- Supplied entries:

══════

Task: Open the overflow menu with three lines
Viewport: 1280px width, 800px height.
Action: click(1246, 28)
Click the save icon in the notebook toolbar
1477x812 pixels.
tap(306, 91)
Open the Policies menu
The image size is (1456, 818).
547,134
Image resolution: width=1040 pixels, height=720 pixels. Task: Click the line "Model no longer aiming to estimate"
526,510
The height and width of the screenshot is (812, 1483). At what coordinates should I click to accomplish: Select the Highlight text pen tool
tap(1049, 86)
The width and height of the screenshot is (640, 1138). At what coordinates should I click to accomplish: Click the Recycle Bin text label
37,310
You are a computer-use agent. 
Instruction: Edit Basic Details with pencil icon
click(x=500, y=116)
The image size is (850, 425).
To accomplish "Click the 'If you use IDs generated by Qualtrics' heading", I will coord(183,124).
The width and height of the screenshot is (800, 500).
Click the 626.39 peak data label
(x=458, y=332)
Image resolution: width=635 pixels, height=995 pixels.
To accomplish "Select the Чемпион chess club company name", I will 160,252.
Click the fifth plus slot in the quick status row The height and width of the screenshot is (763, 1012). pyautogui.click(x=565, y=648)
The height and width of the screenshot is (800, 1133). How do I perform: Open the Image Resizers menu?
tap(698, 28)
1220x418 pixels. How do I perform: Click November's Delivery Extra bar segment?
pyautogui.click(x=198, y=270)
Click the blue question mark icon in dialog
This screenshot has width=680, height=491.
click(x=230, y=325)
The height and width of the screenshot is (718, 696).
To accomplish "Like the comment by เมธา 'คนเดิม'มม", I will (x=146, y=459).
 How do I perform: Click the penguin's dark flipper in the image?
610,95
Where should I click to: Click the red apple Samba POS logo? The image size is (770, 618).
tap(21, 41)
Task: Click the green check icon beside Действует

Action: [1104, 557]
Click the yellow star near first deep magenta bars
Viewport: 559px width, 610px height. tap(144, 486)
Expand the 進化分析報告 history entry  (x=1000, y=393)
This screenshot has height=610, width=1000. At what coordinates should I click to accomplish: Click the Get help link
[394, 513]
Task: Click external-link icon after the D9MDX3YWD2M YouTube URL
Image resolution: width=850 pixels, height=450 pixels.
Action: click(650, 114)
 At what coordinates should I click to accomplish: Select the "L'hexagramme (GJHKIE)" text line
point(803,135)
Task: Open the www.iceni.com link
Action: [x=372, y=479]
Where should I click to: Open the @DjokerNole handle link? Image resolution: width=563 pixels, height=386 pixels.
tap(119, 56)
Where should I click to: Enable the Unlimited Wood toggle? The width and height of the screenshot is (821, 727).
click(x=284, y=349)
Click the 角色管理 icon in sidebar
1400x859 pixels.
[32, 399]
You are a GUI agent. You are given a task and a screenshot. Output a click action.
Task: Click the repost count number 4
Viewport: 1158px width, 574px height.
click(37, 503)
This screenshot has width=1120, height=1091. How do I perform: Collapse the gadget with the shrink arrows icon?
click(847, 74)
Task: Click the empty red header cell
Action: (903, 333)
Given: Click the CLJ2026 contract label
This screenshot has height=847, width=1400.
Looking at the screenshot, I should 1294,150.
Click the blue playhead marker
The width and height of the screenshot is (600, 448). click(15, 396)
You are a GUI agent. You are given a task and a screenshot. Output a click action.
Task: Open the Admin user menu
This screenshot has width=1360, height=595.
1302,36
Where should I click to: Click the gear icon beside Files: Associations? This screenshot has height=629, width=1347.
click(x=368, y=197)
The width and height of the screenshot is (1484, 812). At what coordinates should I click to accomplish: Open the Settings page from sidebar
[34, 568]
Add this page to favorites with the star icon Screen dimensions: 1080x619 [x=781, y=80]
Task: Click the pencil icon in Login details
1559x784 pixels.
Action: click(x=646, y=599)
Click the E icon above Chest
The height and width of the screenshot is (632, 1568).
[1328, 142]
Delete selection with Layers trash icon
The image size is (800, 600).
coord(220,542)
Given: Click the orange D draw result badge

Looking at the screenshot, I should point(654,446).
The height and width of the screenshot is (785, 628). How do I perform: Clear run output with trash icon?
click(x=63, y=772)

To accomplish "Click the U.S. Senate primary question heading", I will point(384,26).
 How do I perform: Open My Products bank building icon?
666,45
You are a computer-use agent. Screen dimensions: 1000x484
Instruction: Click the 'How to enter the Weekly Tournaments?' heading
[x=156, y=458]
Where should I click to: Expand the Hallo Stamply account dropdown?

══════

- Assignment: Filter the listing above for lines with the word "computer", and copy each one you find.

- Solution to the exercise:
You are a computer-use agent. 
You are a computer-use agent. Screen dimensions: 1000x484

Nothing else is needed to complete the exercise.